BNP members vote to change constitution to allow black and Asian people to join in order to comply with equality laws
The British National Party today voted to scrap its whites-only membership policy in a move dismissed by anti-racist campaigners as "cosmetic".
At an extraordinary general meeting held in Essex, members of the far-right party voted in favour of changes to its constitution that would theoretically allow black and Asian people to join. BNP spokesman Simon Darby said that of the "300-400 people" who attended the meeting, just five voted against the motion.
The new constitution, which is not yet publicly available, will be sent to the Equality and Human Rights Commission for final approval. The BNP will give the ECHR seven days to respond, said Darby.
The meeting was hastily arranged after the Central London county court last month told the BNP to amend its constitution to comply with race relations laws or face legal action by the EHRC. After the hearing on 28 January , the BNP rushed out letters to its 14,000 members in order to allow for the 14 days needed to alert them to the proposed changes.
But there remained queries over whether the amended version would go far enough to appease lawyers from the EHRC.
Anti-racism campaigners have said the constitutional change would make no difference to the BNP's racist ideology. Weyman Bennett, national secretary of Unite Against Fascism, said: "I think that regardless of the vote, the changes are cosmetic and have only happened because the courts forced them to stop racist practices."
Asked whether the BNP is now not racist, Darby said: "Let's put it like this: If, as a result of this, a court rules that we are now a bonafide party, that's a great stamp of approval. If anyone says we are racist, we can say 'no we're not, it's been proved in court'."
As for whether the BNP would genuinely welcome members of "all colours and creeds", Darby said: "I'm not prepared to even say that until we have the court ruling. I'm not going to stray into the realms of that sort of terminology."
Earlier in the day BNP leader Nick Griffin said ethnic minority members will be accepted if they agree with the party's aims.
He told the BBC: "They'll be accepted, they'll be welcomed, providing they're there to do the things that we want to do, and providing they accept and agree with our principles, which is that multiculturalism, we believe, has been a failure. It was imposed on the British people without any consent, by the political elite. It's still going on, it's madness and it's time to shut the doors."

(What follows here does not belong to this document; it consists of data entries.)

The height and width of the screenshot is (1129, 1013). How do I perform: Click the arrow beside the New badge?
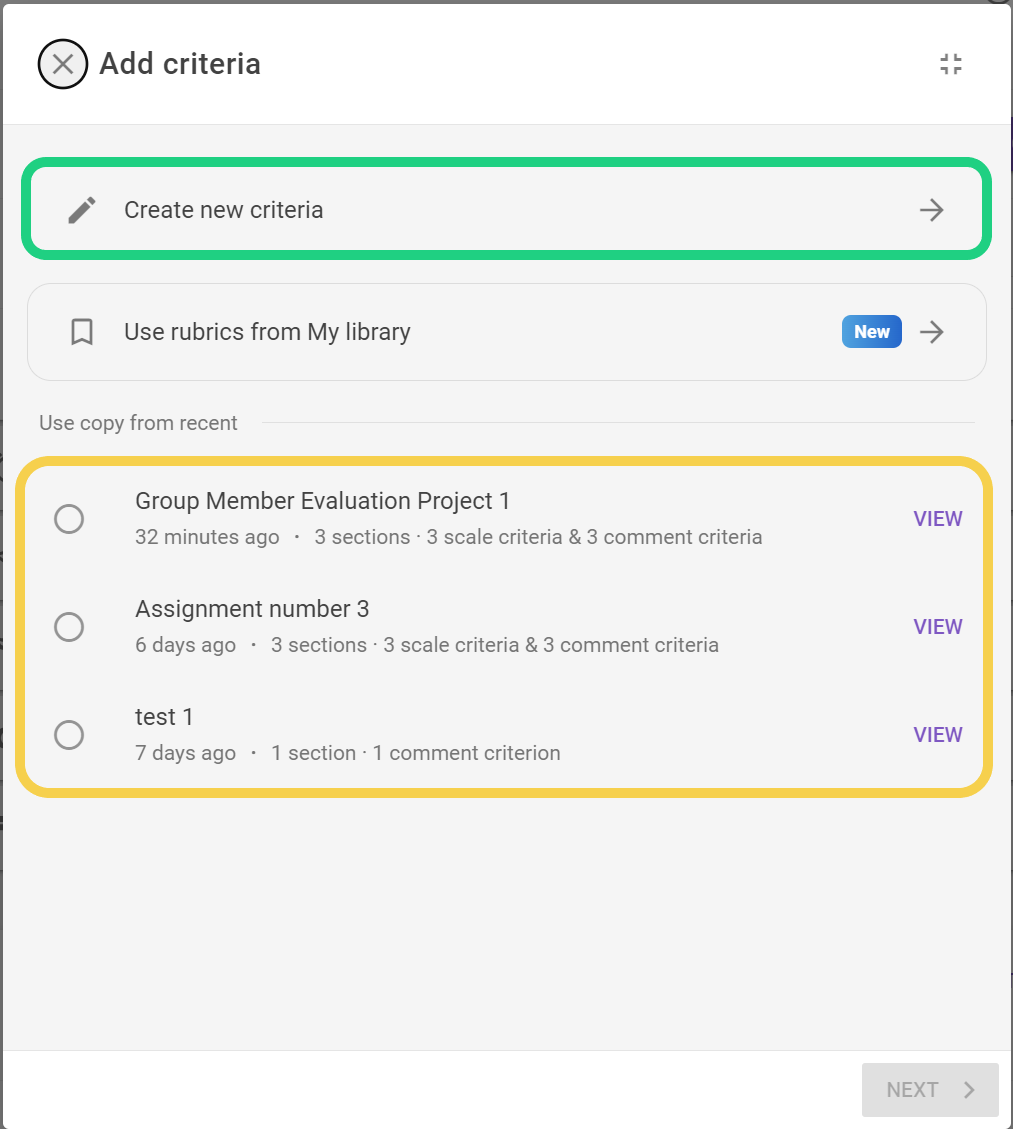pos(932,332)
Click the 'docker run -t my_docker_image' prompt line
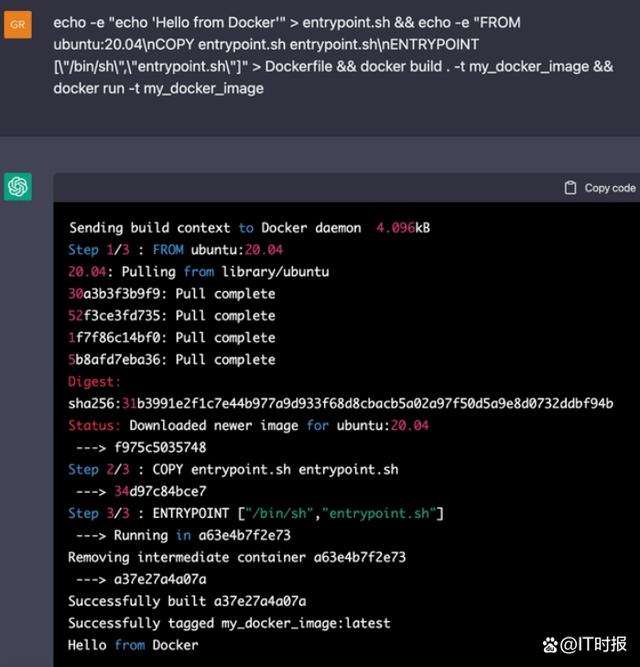Image resolution: width=640 pixels, height=667 pixels. tap(158, 88)
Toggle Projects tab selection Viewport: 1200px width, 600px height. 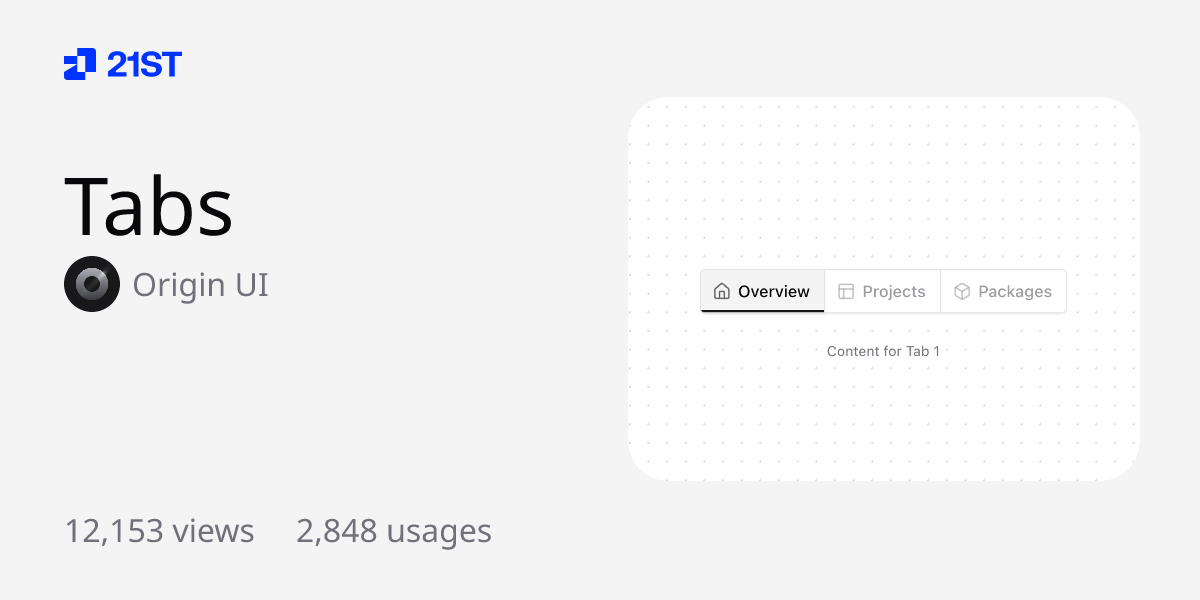[882, 291]
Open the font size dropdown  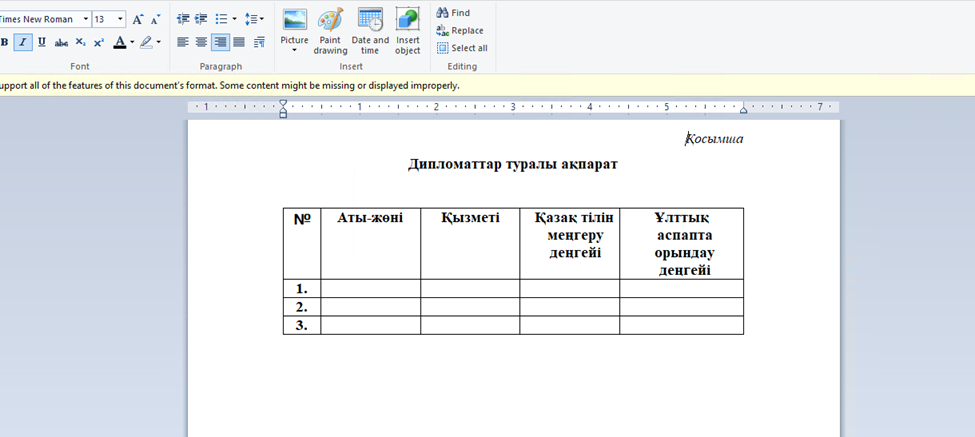click(x=121, y=19)
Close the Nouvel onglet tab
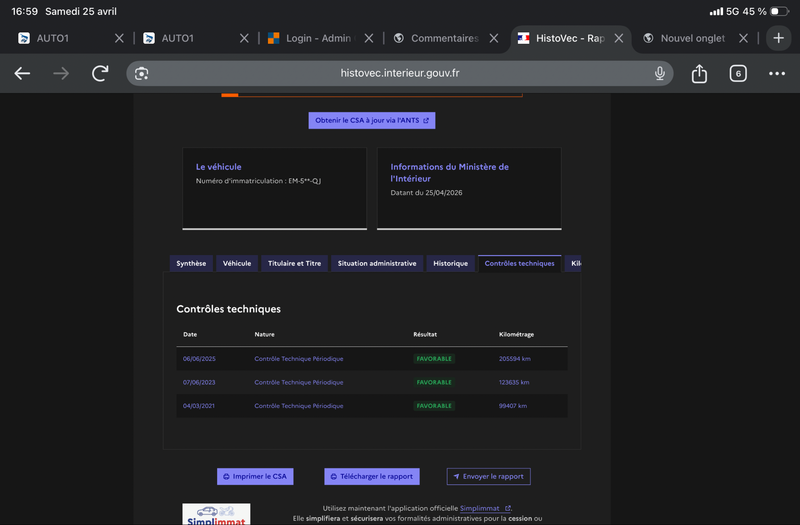The width and height of the screenshot is (800, 525). [x=743, y=38]
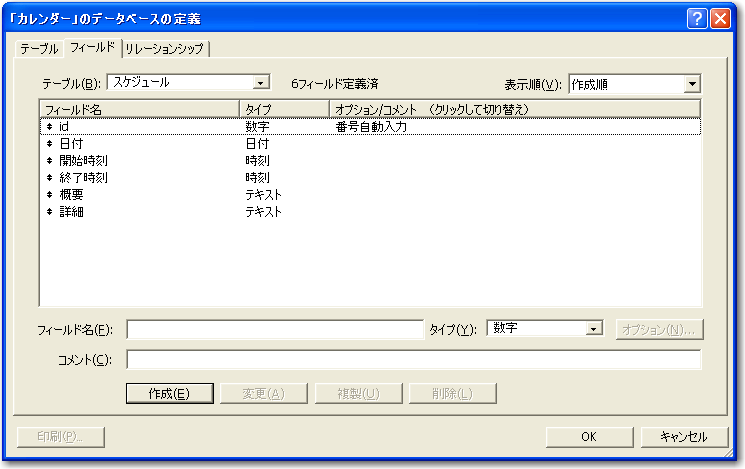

First in the queue to join the ostensibly more inclusive BNP is likely to be Rajinder Singh, a 78-year-old retired primary school teacher, who last week told the Guardian that the BNP was genuinely changing.
"They are trying to soften up. Shouldn't the nation welcome that?" he said. "It's a positive move if they get people like me, and if I'm sitting in a BNP meeting they won't say 'Throw all of them out' because they'll realise one of 'them' is among 'us'."